Calculate the correlations and store in here in *mycor*, a data structure that contains the computed correlation matrix with the name R. Extract R from *mycor*.

```{r fig.width=3.5, fig.height=3.5}
mycor <- cr(m01:m20)
R <- mycor$R
```

The correlation matrix for analysis is named R. The item (observed variable) correlation matrix is the numerical input into the confirmatory factor analysis.

Here, do the default two-factor solution with `"promax"` rotation. The default correlation matrix is *mycor*. The abbreviation for `corEFA()` is `efa()`.

``` {r}
efa(R, n_factors=4)
```


The confirmatory factor analysis is of multiple-indicator measurement scales, that is, each item (observed variable) is assigned to only one factor. Solution method is centroid factor analysis.
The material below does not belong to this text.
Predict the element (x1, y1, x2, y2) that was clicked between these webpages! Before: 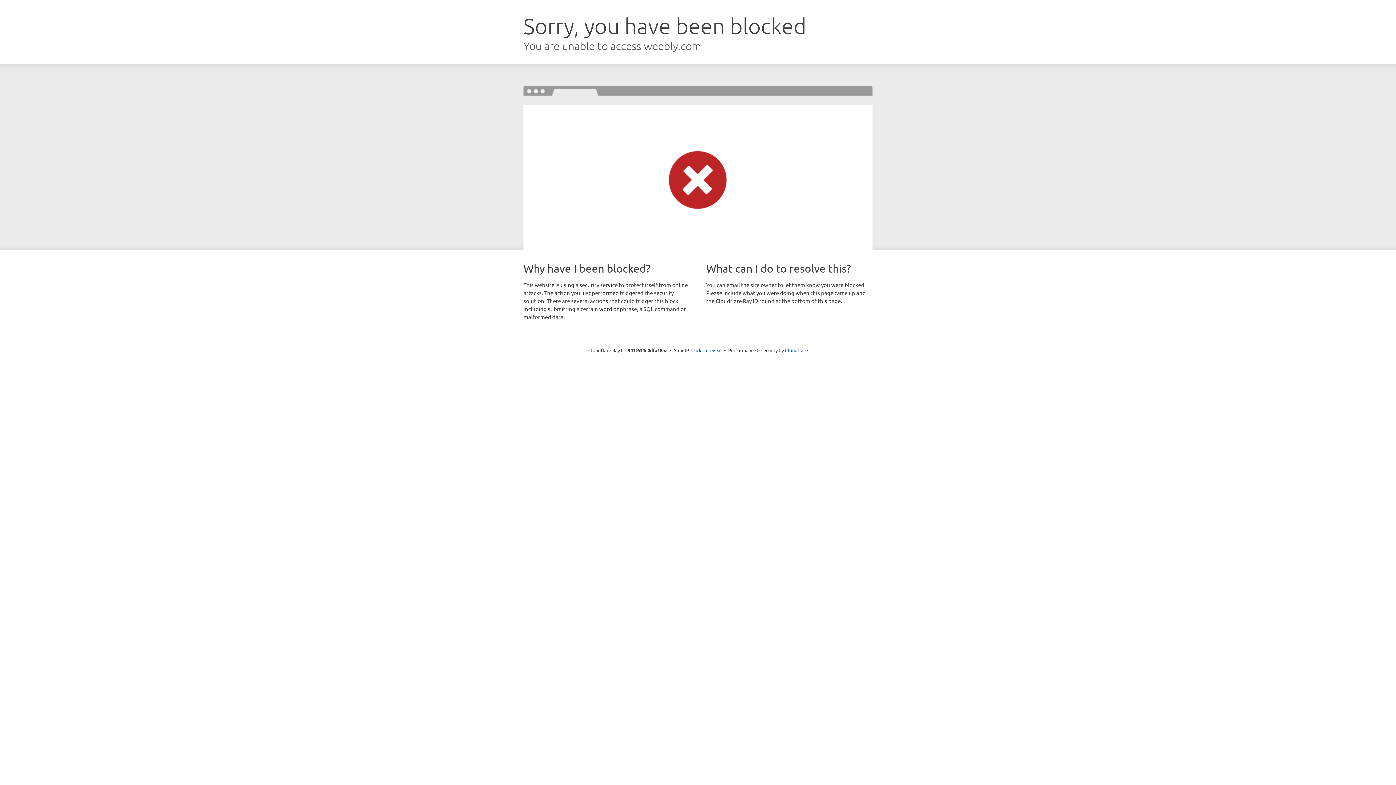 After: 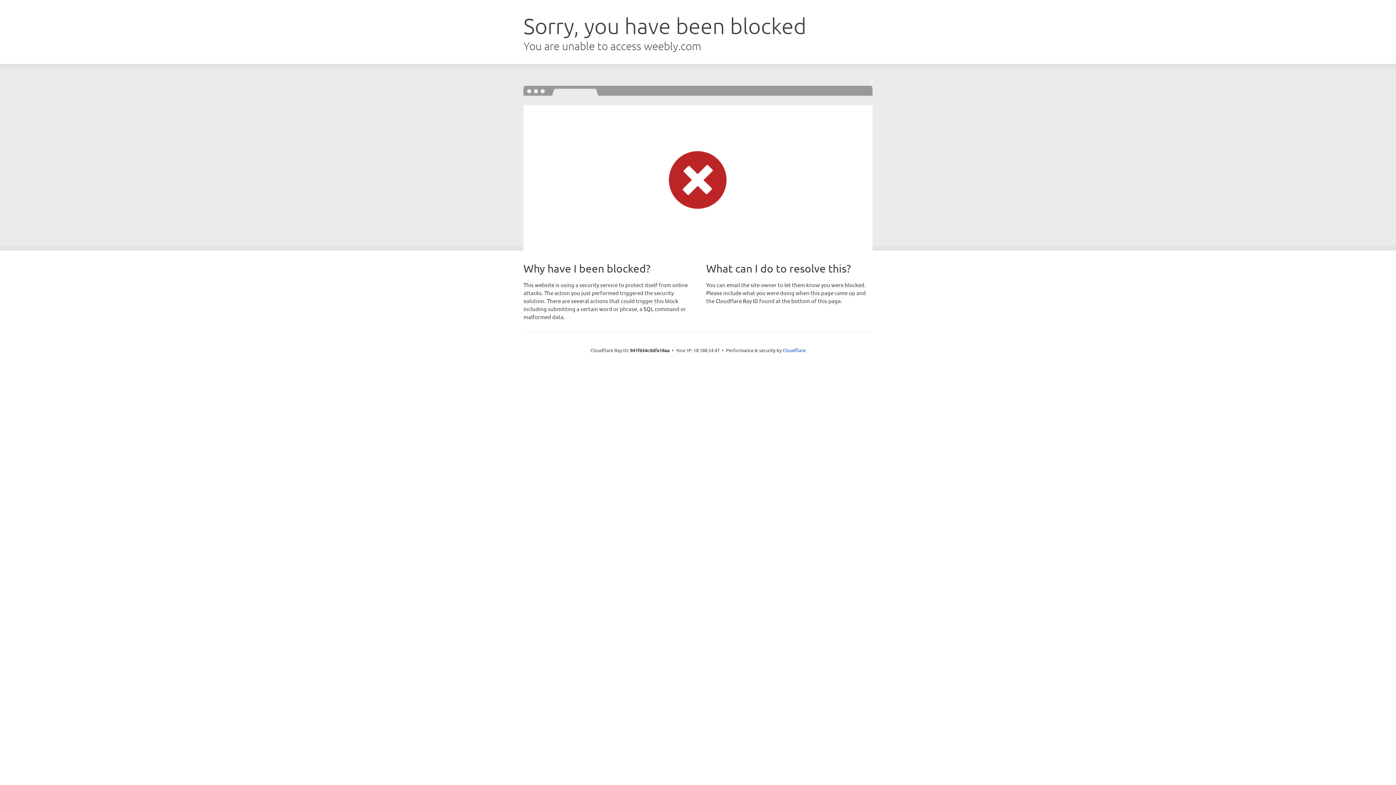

Specify the measurement model for the analysis in Lavaan notation. Define four factors: Deceit, Trust, Cynicism, and Flattery.

```{r}
MeasModel <- 
" 
   Deceit =~ m07 + m06 + m10 + m09 
   Trust =~ m12 + m05 + m13 + m01 
   Cynicism =~ m11 + m16 + m04 
   Flattery =~ m15 + m02 
"
```


## Pivot Tables

[more examples of pivot tables](https://web.pdx.edu/~gerbing/lessR/examples/pivot.html)

Aggregate with `pivot()`. Any function that processes a single vector of data, such as a column of data values for a variable in a data frame, and outputs a single computed value, the statistic, can be passed to `pivot()`. Functions can be user-defined or built-in. 

Here, compute the mean and standard deviation of each company in the StockPrice data set download it with **lessR**.

```{r}
d <- Read("StockPrice", quiet=TRUE)
pivot(d, c(mean, sd), Price, by=Company)
```

Interpret this call to `pivot()` as

- for data set _d_
- compute the mean and standard deviation 
- of variable _Price_ 
- for each _Company_

Select any two of the three possibilities for multiple parameter values: Multiple compute functions, multiple variables over which to compute, and multiple categorical variables by which to define groups for aggregation.


## Color Scales

[more examples of color scales](https://web.pdx.edu/~gerbing/lessR/examples/Customize.html)


Generate color scales with `getColors()`. The default output of `getColors()` is a color spectrum of 12 `hcl` colors presented in the order in which they are assigned to discrete levels of a categorical variable. For clarity in the following function call, the default value of the `pal` or _palette_ parameter is explicitly set to its name, `"hues"`.


```{r}
getColors("hues")
```

```{r echo=FALSE}
getColors("hues", output=TRUE)
```



__lessR__ provides pre-defined sequential color scales across the range of hues around the color wheel in 30 degree increments: `"reds"`, `"rusts"`, `"browns"`, `"olives"`, `"greens"`, `"emeralds"`, `"turqoises"`, `"aquas"`, `"blues"`, `"purples"`, `"biolets"`, `"magentas"`, and `"grays"`.


```{r}
getColors("blues")
```

```{r echo=FALSE}
getColors("blues", output=TRUE)
```


To create a divergent color palette, specify beginning and an ending color palettes, which provide values for the  parameters `pal` and `end_pal`, where `pal` abbreviates palette. Here, generate colors from rust to blue.

```{r}
getColors("rusts", "blues")


```{r echo=FALSE}
getColors("rusts", "blues", output=TRUE)
```

## Utilities

[examples of utility functions](https://web.pdx.edu/~gerbing/lessR/examples/utilities.html)

**lessR** provides several utility functions for recoding, reshaping, and rescaling data.